Pagination or Media Count : 19

Abstract : The amino terminus of the Myc oncoprotein is important for many of the biological activities of the protein including transcriptional activation and repression, cellular transformation, and apoptosis. The amino terminus of Myc also contains highly conserved domains necessary for these varied functions of the oncoprotein. A yeast two-hybrid screen of a human cDNA library performed in our lab has yielded a novel factor that interacts with one of these conserved domains, Myc Homology Region II (MHR II). Analysis of this novel protein to discern potential effects on Myc function has yielded interesting results. Since MHR II is required by Myc to bring about cellular transformation, the effect of this clone on activated H-ras transformation was assessed. C3H10T1/2 fibioblasts were stably transfected with both activated human H-ras and the MHR II-associating pmtein, and focus formation was determined. The novel factor appears to be able to cooperate with H-ras to transform this cultured cell line. Another surprising potential effect on Myc function is its apparent ability to repress the transcriptional activity of Myc.
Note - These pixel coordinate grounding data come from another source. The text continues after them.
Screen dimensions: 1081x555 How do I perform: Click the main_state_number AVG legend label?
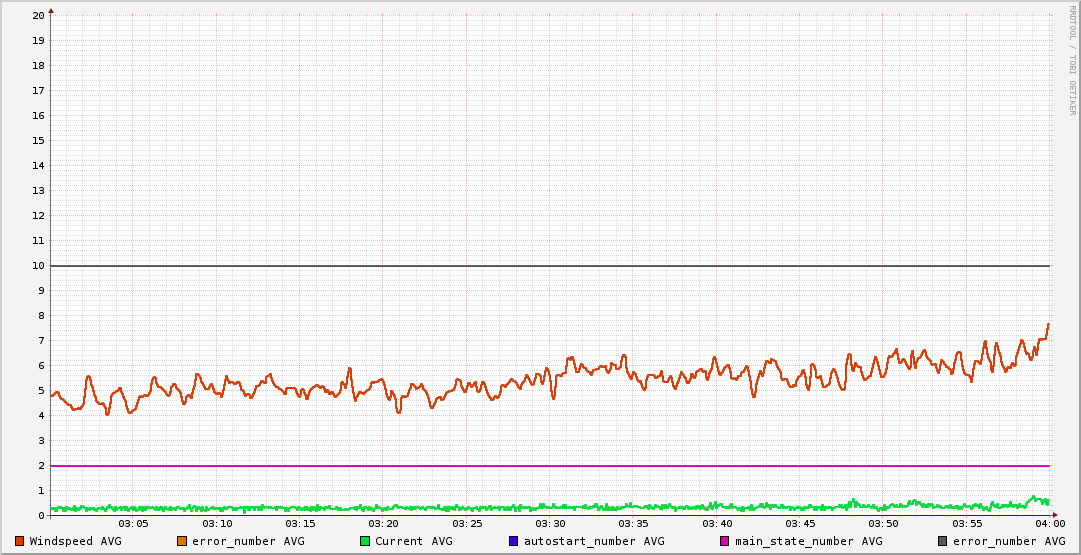(x=808, y=541)
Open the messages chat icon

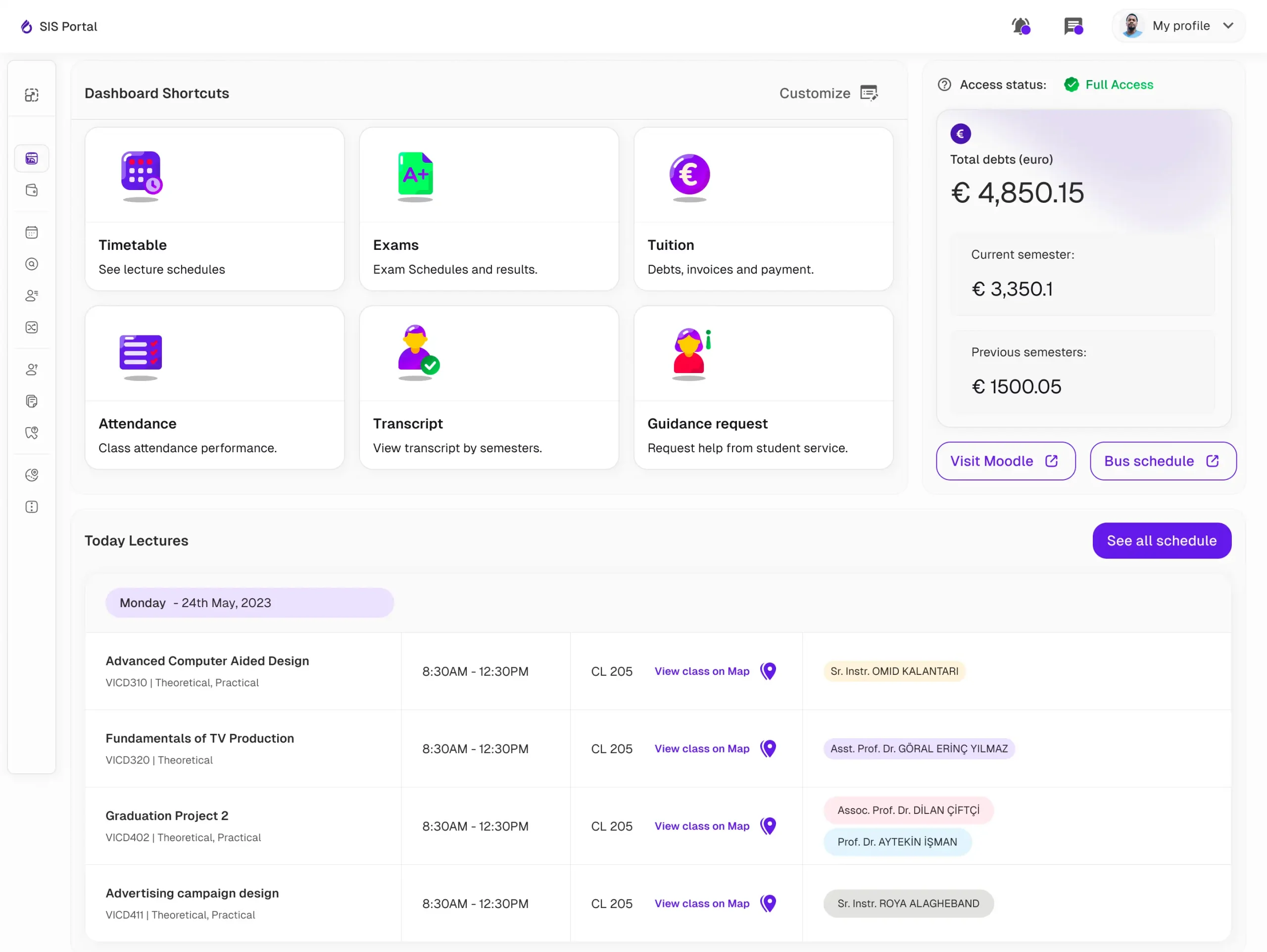point(1073,26)
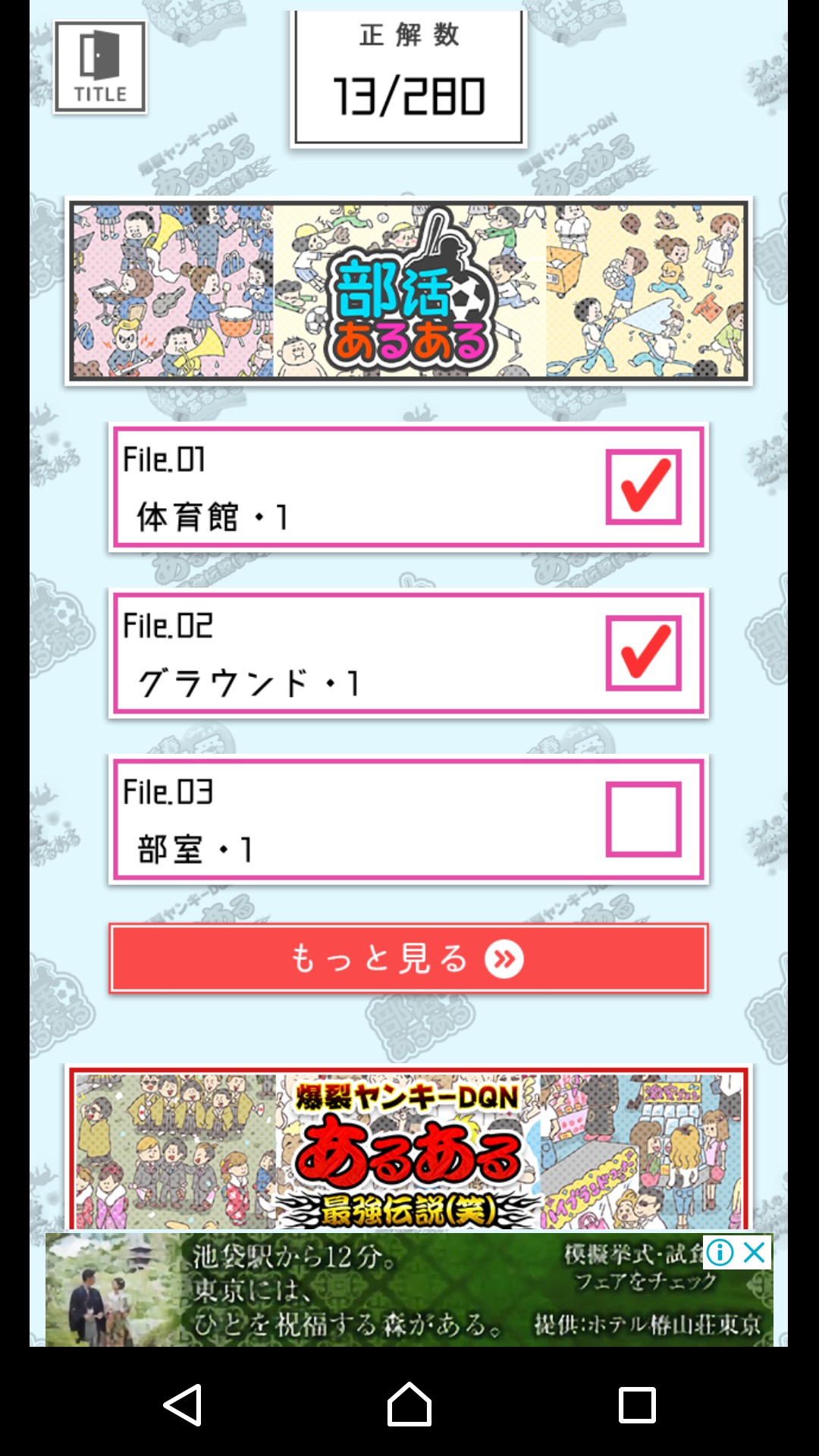This screenshot has width=819, height=1456.
Task: Tap the double-chevron icon on もっと見る
Action: pos(504,959)
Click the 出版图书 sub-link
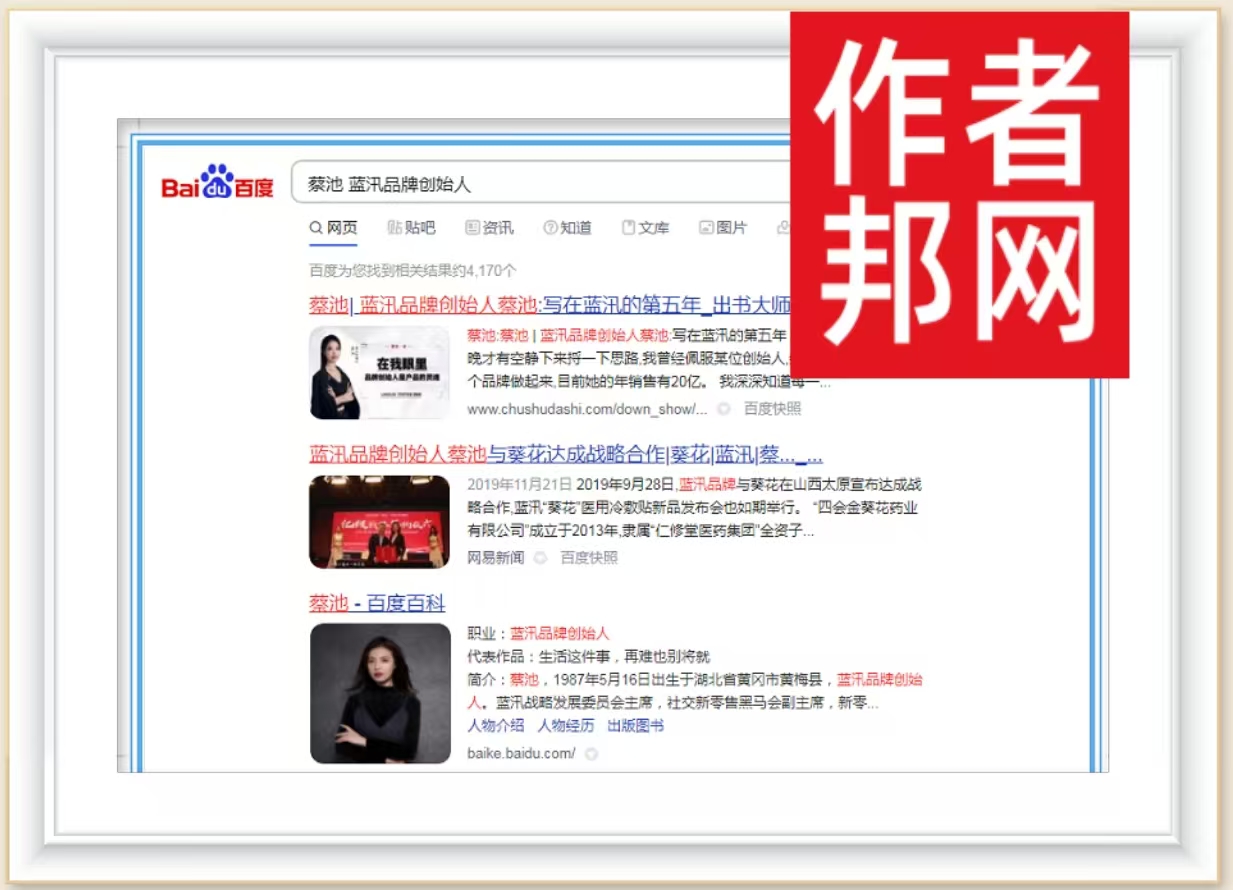1233x890 pixels. [635, 726]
Transient transfections in C3H10OT1/2 cells utilizing the GAL4 reporter system and various deletion mutants of the v-Myc amino terminus have initially implicated the novel protein as a general repressor of transcription, since it not only suppresses Myc transactivation but also that of the potent activator vP16. Further analysis to assess what contribution this new factor has on Myc's other functions is underway.

Descriptors :   *PROTEINS, *DEOXYRIBONUCLEIC ACIDS, *CARBOXYLIC ACIDS, BIOLOGY, CELLS, AMINES, GENES, FIBROBLASTS, AMINO ACIDS, TRANSFORMATIONS, HELIXES, MYCOLOGY, ONCOGENIC VIRUSES.

Subject Categories : Biochemistry

Distribution Statement : APPROVED FOR PUBLIC RELEASE